Mapa del mundo con las principales placas tectónicas y los sentidos de desplazamiento de cada una.

Mapa del mundo con las principales placas tectónicas y los sentidos de desplazamiento de cada una. / USGS

Al Norte de África, situada en pleno polo Sur -donde hoy se encuentra la Antártida-, la placa oceánica se metía por debajo de la continental, fenómeno que se denomina subducción. Como consecuencia, se generó un arco volcánico insular, "como hoy en Japón". Los volcanes expulsaban grandes cantidades de material y, poco a poco, emergió de las aguas una isla. Con el tiempo, se convertiría en Extremadura, pero entonces estaba cabeza abajo.

La costa septentrional de la isla daba al océano y estaba más elevada por los aportes volcánicos, que acababan cayendo hacia el lado meridional y rellenando parte de la lengua de mar entre el germen de la Península y África. "Es lo mismo que pasa en el mar del Japón, donde las placas Pacífica y Filipina están metiéndose por debajo de la Norteamericana -que llega hasta allí- y la Eurasiática. Pero, hace 600 millones de años, la erosión era mucho más intensa porque no había ninguna cubierta vegetal que la frenara", explica Eguiluz.

Durante decenas de millones de años, los sedimentos fueron depositándose en las aguas ribereñas de la isla y modelando lo que acabaría siendo la Península Ibérica. "La subducción paró hace unos 500 millones de años, en el Cámbrico, cuando aparecen los animales con esqueleto". La Península seguía boca abajo, pero hace unos 370 millones de años comenzó a girar. Tardó 50 millones de años en darse la vuelta. Para entonces, se había movido ya hasta cerca del Trópico meridiconal -a unos 30º de latitud Sur- y tardó otros 50 millones de años en trasladarse hasta las latitudes ecuatoriales del hemisferio Norte. Cuando hace 250 millones de años se forma la Pangea, el último gran supercontinente de cuya fragmentación surge la disposición actual de las tierras emergidas, la Península está en el centro, pero a 10º de latitud Norte.

El mapa de Extremadura

La Tierra, hace  90 millones de años.

La Tierra, hace 90 millones de años. / Ron Blakey, NAU Geology

¿Cómo han llegado a averiguar todo esto Eguiluz y su equipo? Porque hay rocas que conservan un registro magnético que, como la aguja de una brújula, indica dónde se formaron -en este caso, cerca del polo Sur-, además de que en Extremadura hay "otras de 480 millones de años características de zonas glaciares".

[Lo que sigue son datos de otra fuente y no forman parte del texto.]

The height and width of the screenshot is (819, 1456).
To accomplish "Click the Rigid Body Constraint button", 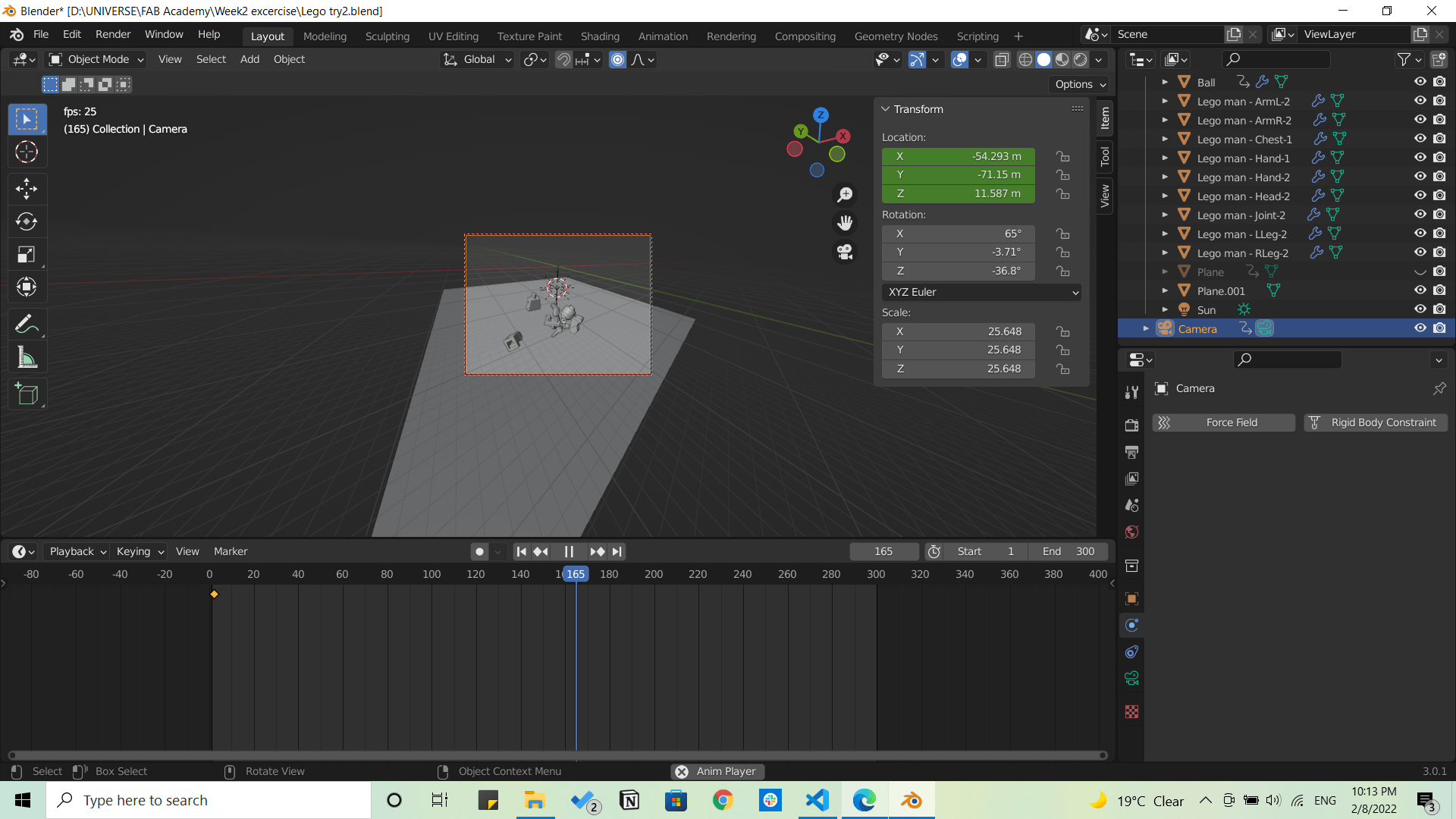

Estos hallazgos son fruto de años de trabajo para la elaboración del mapa geológico de Extremadura, como colofón del Mapa Geológico Nacional (Magna). Un proyecto conjunto de la Universidad del País Vasco y la de Extremadura que comenzó en 1992 y, en los últimos diez años, ha obligado a Eguiluz y tres compañeros a patearse 60.000 kilómetros cuadrados, a razón de 100 días de investigación de campo al año. Ahora, preparan los artículos científicos en los que darán a conocer unos descubrimientos que presentaron hace unas semanas en Madrid a sus colegas en el marco del congreso Gondwana 15, centrado en los avances en el estudio del supercontinente en cuyo borde nació la Península hace 650 millones de años.